Education: CAP data could also play an important role in biomedical education programs. The collection of a well-curated and diverse population of cardiac data is an excellent platform from which to understand normal structure and function as well as to examine the statistical differences related to age, gender, height, weight and pathology. The value of the data is enhanced by the downloadable CAP Client software for visualization in 3D and over time. Students could use the software to fit mathematical models to data, and then use the models to better understand the effects of pathology on standard clinical measurements such as ejection fraction, volumes and wall thickening parameters.
4 FUTURE WORK
In accordance with the goals of standardized classification and sharing of data and resources, CAP is developing and building upon currently available ontological schema to describe cardiac image data and derived annotations and models, with plans to federate these cardiovascular modeling software and data via the CVRG (www.cvrgrid.org). A SPARQL (http://www.w3.org/TR/rdf-sparql-query/) interface may be built when there is a substantial amount of annotated data for this purpose, which requires semantic annotations in our XML format, conversion to RDF or OWL, and implementation of a semantic storage.
The parametric modeling tools and associated ontological schema that are being developed by CAP will be expanded to facilitate data fusion between different imaging protocols and modalities as well as other data sources. Tools necessary for the statistical analysis of CAP data are also being developed and will be used for the generation of parametric distribution models.
5 CONCLUSIONS
The CAP currently hosts approximately 3000 cardiac MRI studies, derived functional analyses and associated participant data that represents a substantial and valuable resource. Tools for the de-identification of data were developed, validated and successfully deployed by the contributing studies. The necessary IRB and Ethics Committee approvals were obtained and policies were developed to protect the rights of subject participants, contributors and users of the database. Applications to use the data can now be submitted to the CAP website. Upon completion of a Data Distribution Agreement, users can browse and query the database as well as view the images, and download the data. The CAP database is compliant to the DICOM standard and provides sophisticated image attribute search options. The CAP Client software, downloadable at the Project's website, allows the user to import images from the database and customize a finite element model to the image data. Volumetric shape models are stored in XML and are available to the research community via the CAP database. CAP procedures and tools are designed to facilitate a workflow from the acquisition of CMR images toward a statistical analysis of volumetric models.
Funding: National Heart, Lung and Blood Institute, USA (R01HL087773).

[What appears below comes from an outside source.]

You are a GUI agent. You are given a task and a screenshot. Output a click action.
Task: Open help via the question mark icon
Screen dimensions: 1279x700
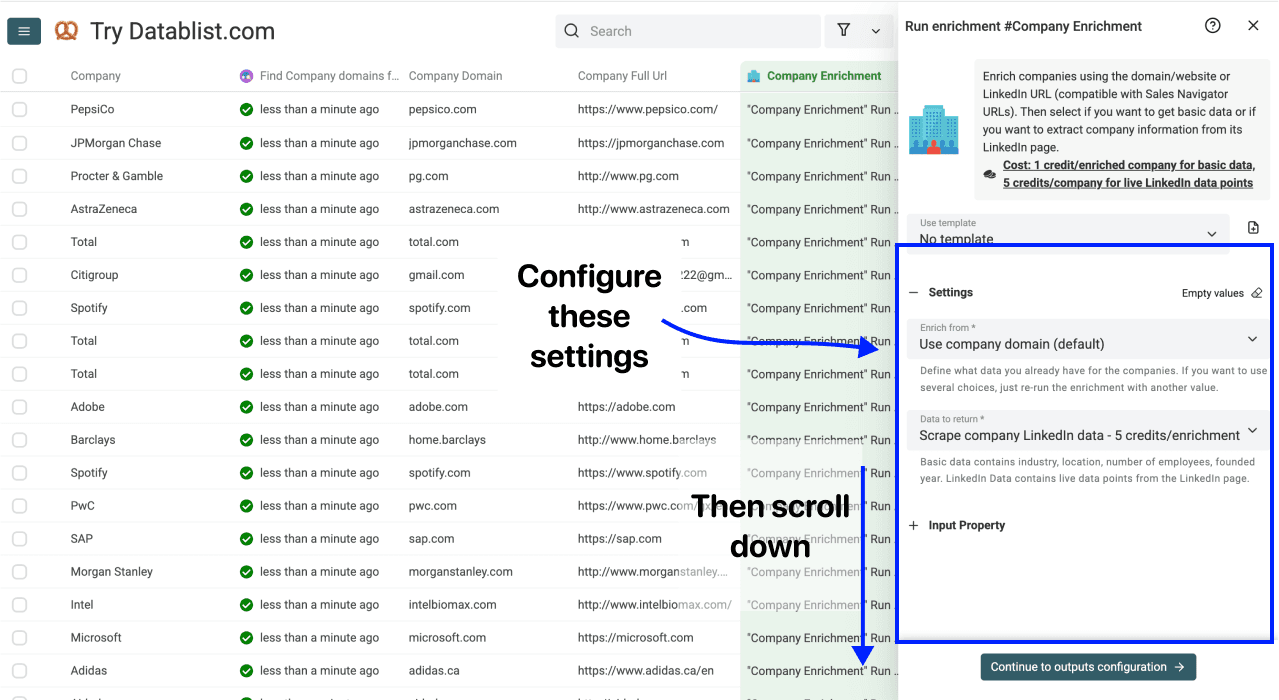point(1212,26)
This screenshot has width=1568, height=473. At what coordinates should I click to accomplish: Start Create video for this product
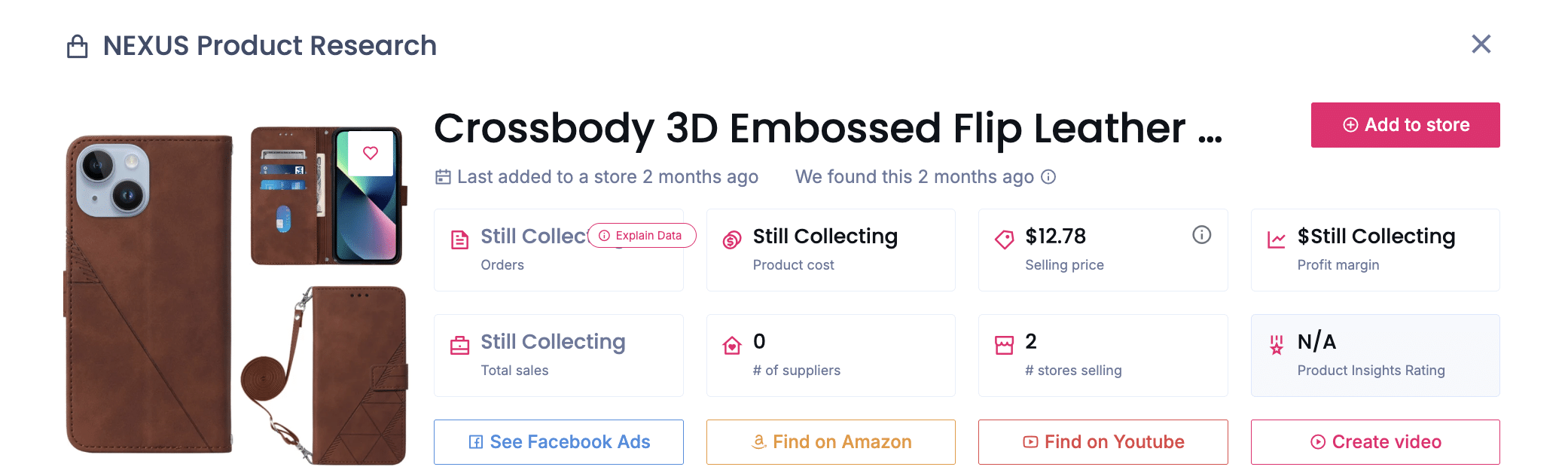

Support from the Center for Computational Biology (LONI) was provided by National Institutes of Health/National Center for Research Resources (U54 RR021813, P41 RR013642). MESA was supported by the National Heart, Lung and Blood Institute (N01-HC-95159 through N01-HC-95169). A full list of participating MESA investigators and institutions can be found at http://www.mesa-nhlbi.org. DETERMINE was supported by St Jude Medical, Inc; and the National Heart, Lung and Blood Institute (R01HL91069). A list of participating DETERMINE investigators can be found at http://www.clinicaltrials.gov. The content is solely the responsibility of the authors and does not necessarily represent the official views of the National Heart, Lung and Blood Institute or the National Institutes of Health.